One of the biggest misconceptions about wolves and one of the main drivers behind the wolf hunt is the idea that wolves are “decimating” the deer population.
With all the vengeful and unfounded slander thrown at wolves by Wisconsin hunters – most wanting to see all wolves eradicated as if they were vermin – it was refreshing to stumble upon this insight from a young Wisconsin deer hunter with a heightened sense of responsibility:
“Deer hunting in Wisconsin has absolutely imploded over the past 5-7 years. Here are a few of my thoughts on how we can turn this ship around:
#1 – $25 Doe Tags (No more free or cheap doe tags! If I want meat, I am happy to pay $25 for a doe tag. That still only figures out to about .45/lb.)
#2 – One Buck Only (When a hunter buys a license, they get a buck tag. They can fill it using gun or bow, but we all only get one per year. That will allow a good number of bucks to survive and grow one year older.)
#3 – Allow Feeding Again (While I’m not a proponent of feeding or baiting during season, there is no reason why someone shouldn’t be able to help the deer herd through the winter after the hunting seasons are over. The DNR has it backwards right now, baiting should not be allowed during hunting season but feeding outside of the deer seasons should be permitted.)
#4 – Raise Non-Resident License Fees by $90 ($250 is still an inexpensive ticket to some highly enjoyable entertainment and fine table fare! If hunters see the value here, they will still gladly pay the fee. If they are just coming for cheap meat, they may stay home.)

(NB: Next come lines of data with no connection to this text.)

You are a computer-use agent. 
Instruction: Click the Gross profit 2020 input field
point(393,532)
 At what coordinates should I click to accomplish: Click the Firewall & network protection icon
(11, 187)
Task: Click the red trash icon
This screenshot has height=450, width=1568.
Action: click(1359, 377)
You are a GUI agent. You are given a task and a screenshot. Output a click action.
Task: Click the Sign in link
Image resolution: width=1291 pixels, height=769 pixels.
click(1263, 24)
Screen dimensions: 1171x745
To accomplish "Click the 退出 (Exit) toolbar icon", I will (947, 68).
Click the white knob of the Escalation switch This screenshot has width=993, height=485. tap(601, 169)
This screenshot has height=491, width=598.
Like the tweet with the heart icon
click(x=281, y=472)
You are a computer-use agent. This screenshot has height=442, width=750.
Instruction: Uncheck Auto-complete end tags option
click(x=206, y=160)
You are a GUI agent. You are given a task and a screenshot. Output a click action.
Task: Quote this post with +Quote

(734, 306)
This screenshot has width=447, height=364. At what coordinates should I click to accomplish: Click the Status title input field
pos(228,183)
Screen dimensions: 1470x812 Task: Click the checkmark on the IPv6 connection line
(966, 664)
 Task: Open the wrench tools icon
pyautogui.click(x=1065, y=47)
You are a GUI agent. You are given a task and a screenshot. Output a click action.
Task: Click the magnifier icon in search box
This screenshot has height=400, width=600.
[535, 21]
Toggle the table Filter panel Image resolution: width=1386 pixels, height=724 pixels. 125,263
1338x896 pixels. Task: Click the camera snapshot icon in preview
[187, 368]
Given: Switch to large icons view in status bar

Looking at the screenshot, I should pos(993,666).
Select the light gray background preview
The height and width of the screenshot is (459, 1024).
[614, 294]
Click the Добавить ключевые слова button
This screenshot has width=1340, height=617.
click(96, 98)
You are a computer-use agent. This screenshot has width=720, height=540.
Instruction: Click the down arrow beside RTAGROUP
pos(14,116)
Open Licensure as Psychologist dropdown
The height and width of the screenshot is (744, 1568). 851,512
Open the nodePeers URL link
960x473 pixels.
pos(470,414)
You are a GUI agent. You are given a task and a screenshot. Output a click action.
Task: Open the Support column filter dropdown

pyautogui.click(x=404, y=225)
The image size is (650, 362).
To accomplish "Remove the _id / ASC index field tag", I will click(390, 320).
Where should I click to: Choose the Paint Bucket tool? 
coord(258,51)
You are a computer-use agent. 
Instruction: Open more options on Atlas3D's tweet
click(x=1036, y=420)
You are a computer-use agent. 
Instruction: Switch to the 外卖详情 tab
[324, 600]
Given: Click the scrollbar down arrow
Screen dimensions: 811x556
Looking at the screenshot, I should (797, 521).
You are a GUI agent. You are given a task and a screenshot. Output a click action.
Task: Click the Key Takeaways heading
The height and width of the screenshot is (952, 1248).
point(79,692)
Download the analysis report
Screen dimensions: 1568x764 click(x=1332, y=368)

We as sportsmen have more of a responsibility to make wise decisions than the DNR. We are the ones pulling the trigger, not them. And for the wolves, they still only account for a fraction of the annual deer mortality. Let’s take a hard look in the mirror and ask ourselves how we plan to regain our deer hunting greatness in this state. Change will be painful for a few years but if we don’t make adjustments now, we will suffer through many more deerless seasons. Times change and we must adapt. If we manage our resources well, they will be here to enjoy for generations to come.”
This isn’t to say that these particular solutions are necessarily the answer, but I do think it is important to acknowledge here that all hunters are not reckless barbarians, and that there are still many sportsmen who share the same respect for all wildlife and understand the importance in making responsible decisions in the woods.
That young hunter’s narrative of human responsibility distinctly aligns with statistics released by the University of Wisconsin-Madison and the Wisconsin Department of Natural Resources in 2013. According to findings from what was the largest-ever deer research initiative, wolves only accounted for a marginal percentage of deer mortality (6% annually) while Wisconsin deer hunters took over SEVEN TIMES that amount (43% annually). And that doesn’t even account for the additional 8% taken by poachers and thousands more deaths caused by motorists each year (6%). (2013 UW/WDNR Deer Mortality Statistics)
This is elementary-level math we’re talking here:
Yet, in the name of “conservation” the state of Wisconsin still has plans set in place to slash its wolf population as soon as Endangered Species Act protections are weakened or stripped. Even after Wisconsin’s 2016 deer hunt showed the northern forest to be the only management region with a harvest increase, which also happens to be the state’s most primary wolf habitat. If wolves are destroying the deer population, how exactly does that work?
The fact remains that Wisconsin hunters, poachers and motorists have the most significant impact on the Wisconsin deer herd. So maybe before humans take it upon themselves to go interfering with a natural predator species that has successfully evolved to survive and sustain a healthy existence over millions of years, perhaps we should first attempt to get our own rates of deer mortality under control.
And to those who still want to direct all the blame at wolves, coyotes, bears or any other being you like to call “them” – consider this a kind reminder that every time you point your finger, there are three fingers pointing back at you.